→ **What the exercise asks**
Using the listing below, copy every line that mentions "element".

BEGIN Task input

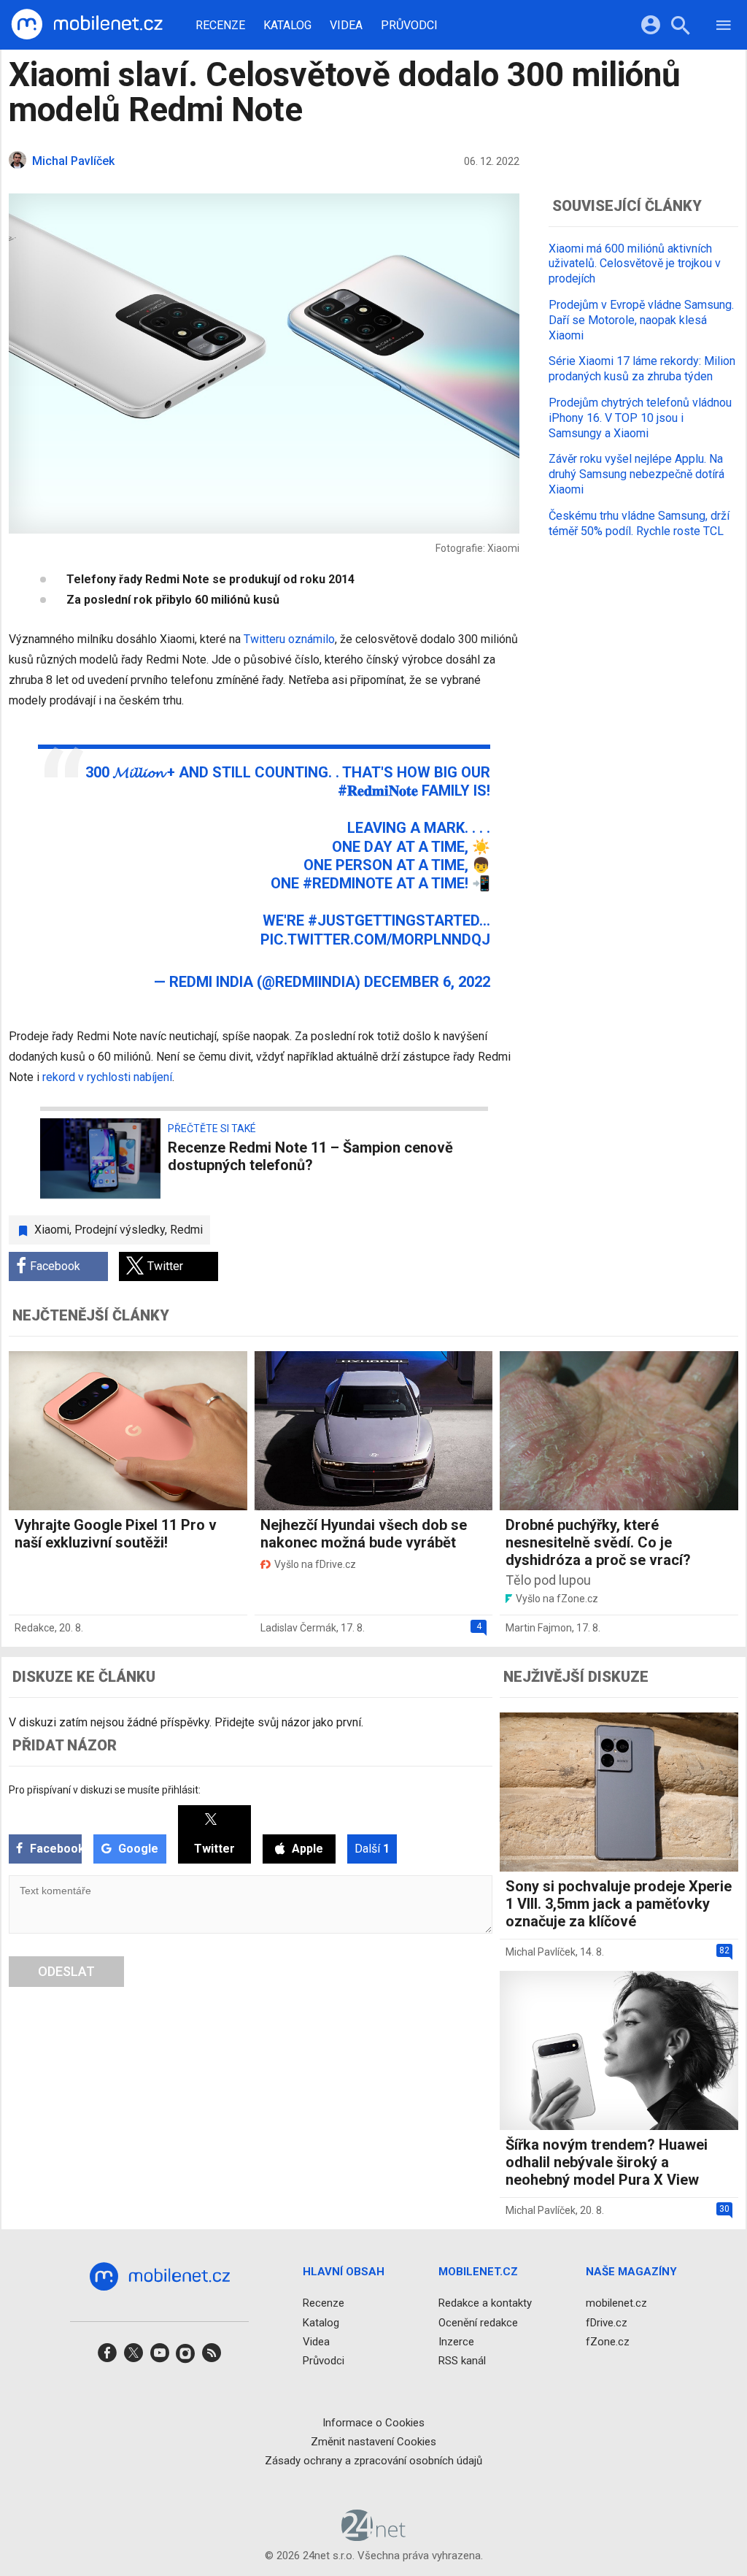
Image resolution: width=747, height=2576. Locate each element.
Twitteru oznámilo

END Task input
BEGIN Task input

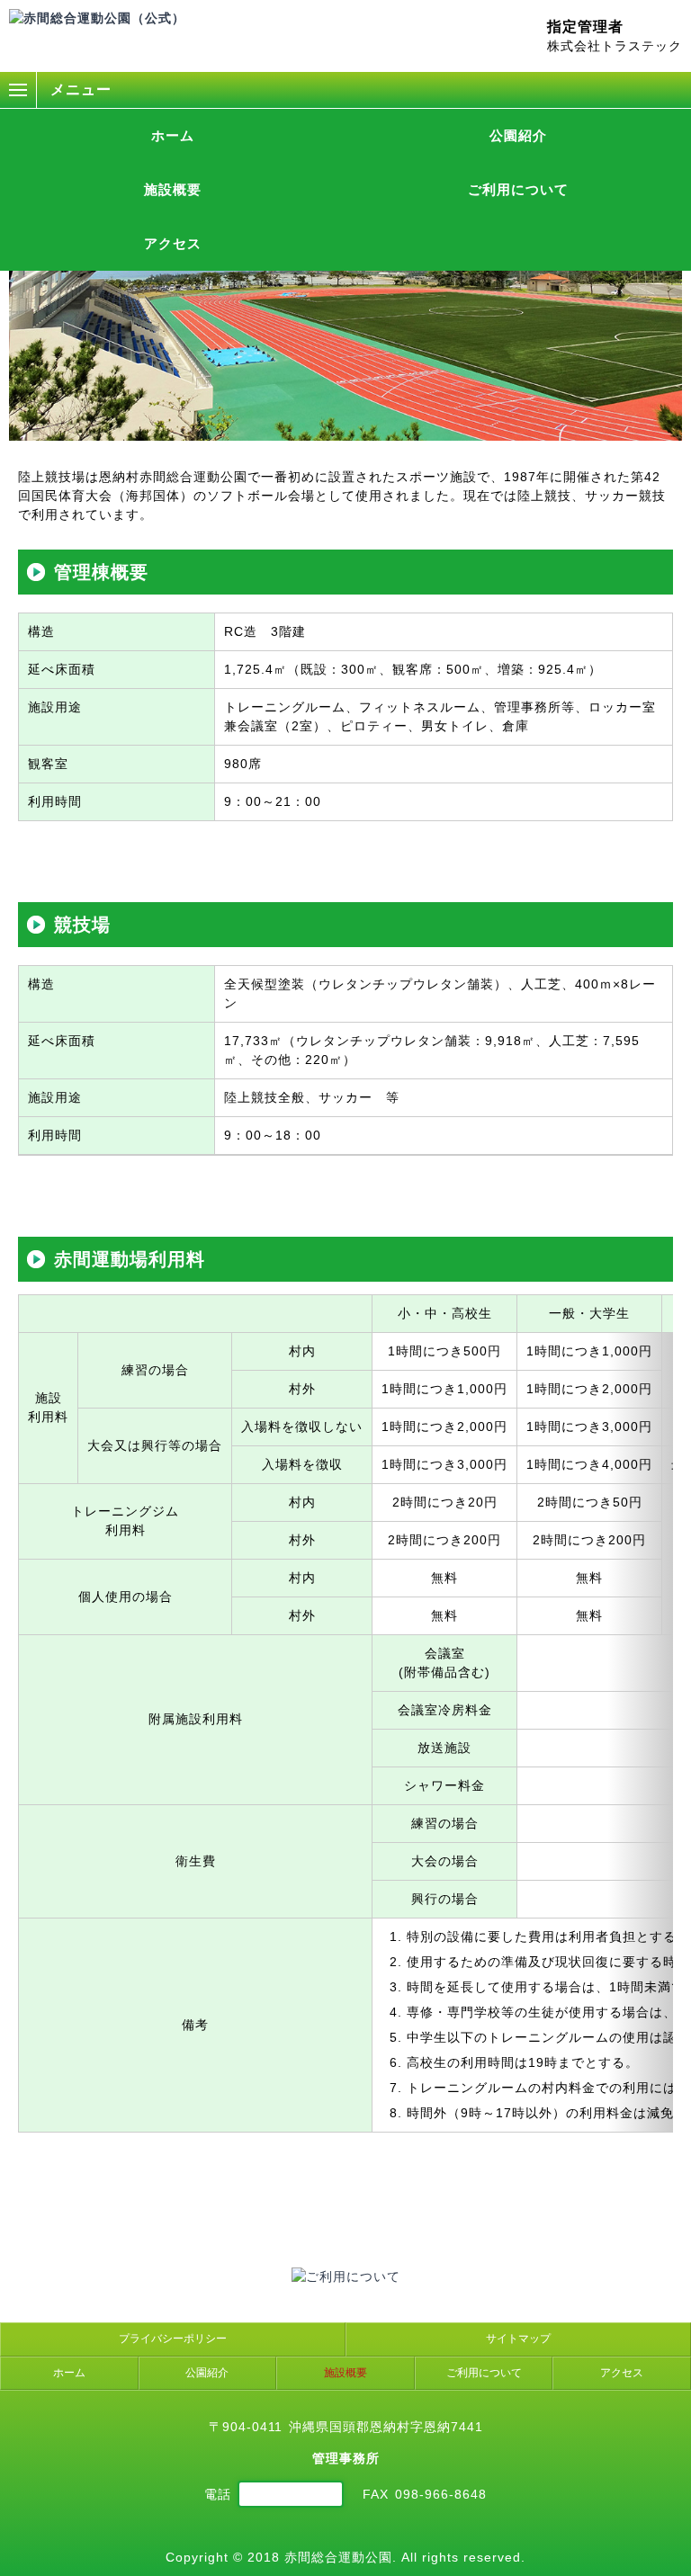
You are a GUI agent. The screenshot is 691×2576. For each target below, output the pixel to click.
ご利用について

END Task input
BEGIN Task input

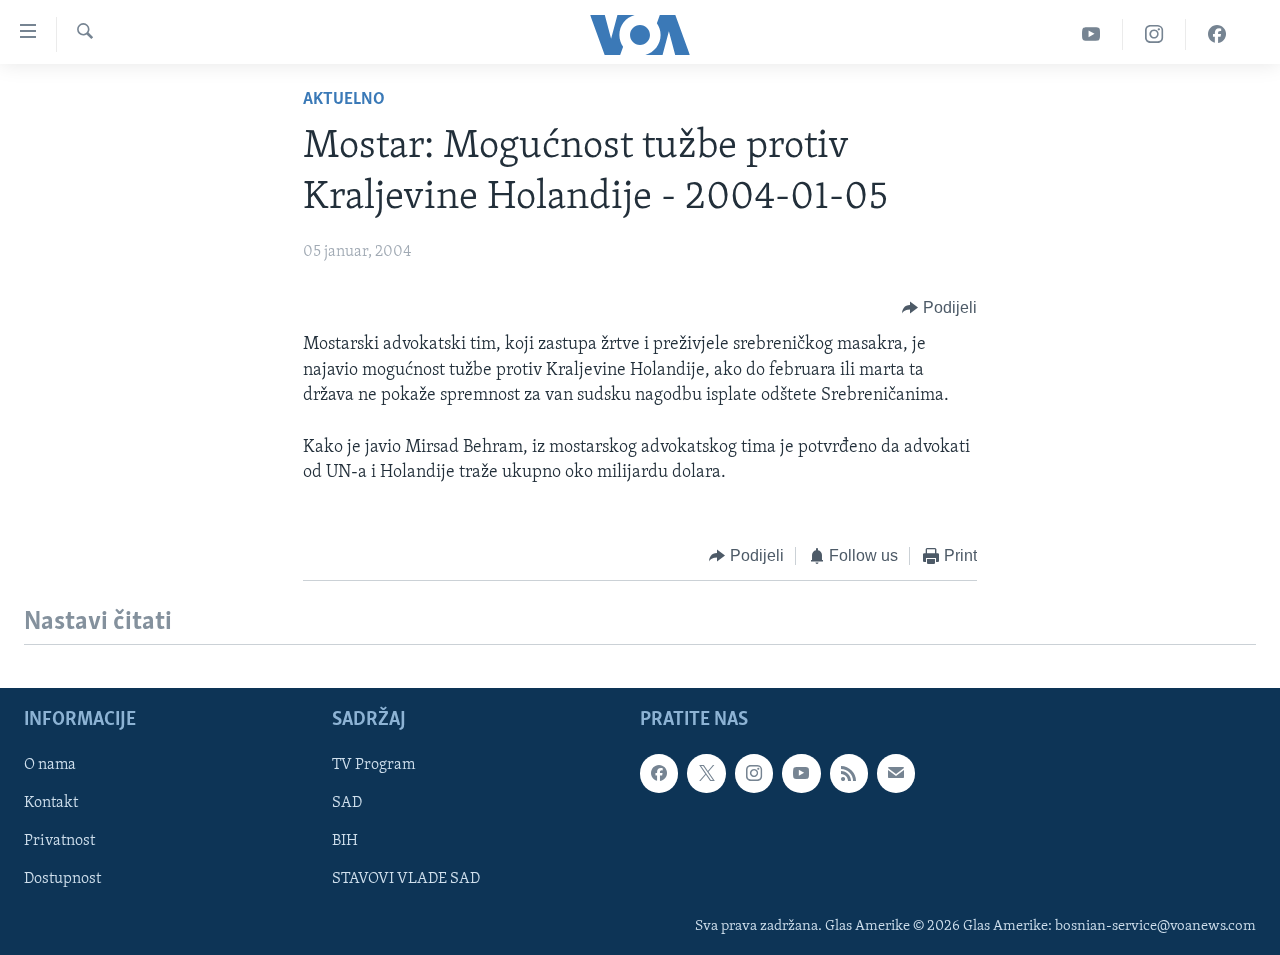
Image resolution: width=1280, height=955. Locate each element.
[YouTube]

END Task input

→ **Result below**
Image resolution: width=747, height=2576. Locate each element.
Image resolution: width=1280, height=955. Locate each element.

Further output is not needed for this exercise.